Tier 3 Project – Persistent 503 & 429 Errors in Production (No Communication / Need ETA)

Hi team,

We are currently experiencing ongoing issues with the Gemini API on a Tier 3 project (production environment), and we’re looking for clarification and guidance.

Issue Summary

For the past several days, we’ve been seeing recurring:

  • 503 (Service Unavailable)

  • 429 (Too Many Requests)

These errors are happening consistently and are significantly impacting production usage.

Observations

  • Errors started a few days ago and have been persisting without resolution

  • No official communication or incident report found so far

  • The issue appears intermittent but frequent enough to disrupt service

  • Error spikes are clearly visible in usage dashboards (attached screenshots)

  • Occurring even when traffic patterns remain relatively stable

Impact

  • Production degradation

  • Failed requests at scale

  • Unreliable API behavior despite being within expected usage patterns

Questions

  1. Is there an ongoing incident or degradation affecting Gemini API (Tier 3)?

  2. Are these 429s expected (rate limiting changes?) or unintended?

  3. Are the 503 errors related to backend instability or capacity issues?

  4. Is there an ETA for resolution?

  5. Any recommended mitigation strategies on our side?

Additional Context

  • Tier: 3

  • Timeframe: last 7 days (also visible over 28 days trend)

  • Models used: Gemini 2.5 Flash / Flash Lite

Happy to provide more logs or request IDs if needed.

This is a critical production issue, so any visibility would be greatly appreciated.

Thanks in advance.

Error with keep experiencing:

GoogleGenerativeAIFetchError: [GoogleGenerativeAI Error]: Error fetching from https://generativelanguage.googleapis.com/v1beta/models/gemini-2.5-flash-lite:generateContent: [503 Service Unavailable] This model is currently experiencing high demand. Spikes in demand are usually temporary. Please try again later.

Can anyone from the Google Team help with this?

We’re facing these errors for over a month now (approx. 30% of our requests fail and we have to retry another 3 or 4 times before it works), with no answer whatsoever until now. I’ve probably answered more than 10 posts and they never replied to me.

Besides that, if you check the Gemini Models in OpenRouter, they all show a very concerning uptime with no status update at the official API status page from google (for both Google AI Studio and for Vertex).

Thanks for the reply.
The issue is still ongoing on our side and is affecting a production Tier 3 project with recurring 503 and 429 errors over several consecutive days.
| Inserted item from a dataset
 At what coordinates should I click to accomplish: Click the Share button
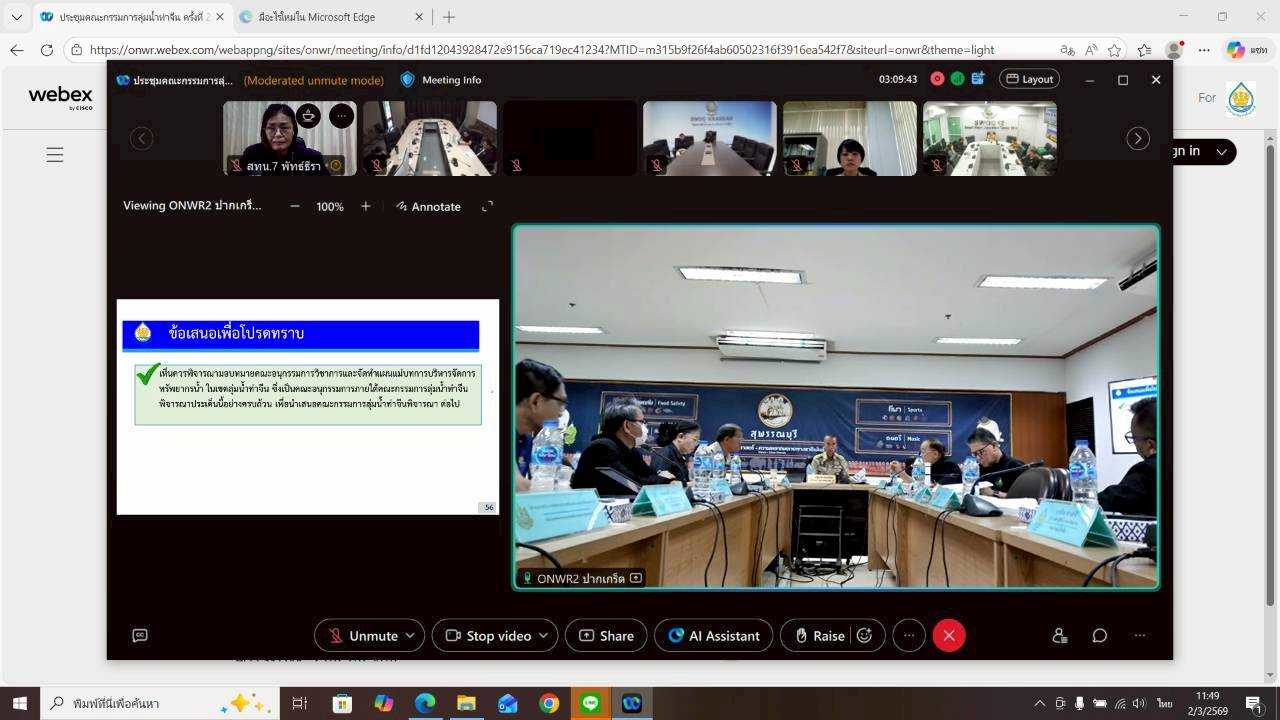pos(606,636)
This does not appear to be isolated transient throttling, as the error spikes are significant and visible directly in the API dashboard despite relatively stable traffic patterns.
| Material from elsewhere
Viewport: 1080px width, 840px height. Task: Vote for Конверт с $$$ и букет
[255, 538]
Could someone from the Gemini/API infrastructure team please confirm:

  • whether there is an active backend degradation,

  • if rate limiting behavior has recently changed,

  • and whether there is any ETA or mitigation guidance for production customers?

It’s clearly just computing restraints. They don’t have enough GPUs, Electricity, etc. to keep a steady uptime for all customers (and their TPUs probably have a lot of restrictions too).

The problem is the lack of transparency and acting like everything is normal, show wrong uptimes in their official API status page, etc.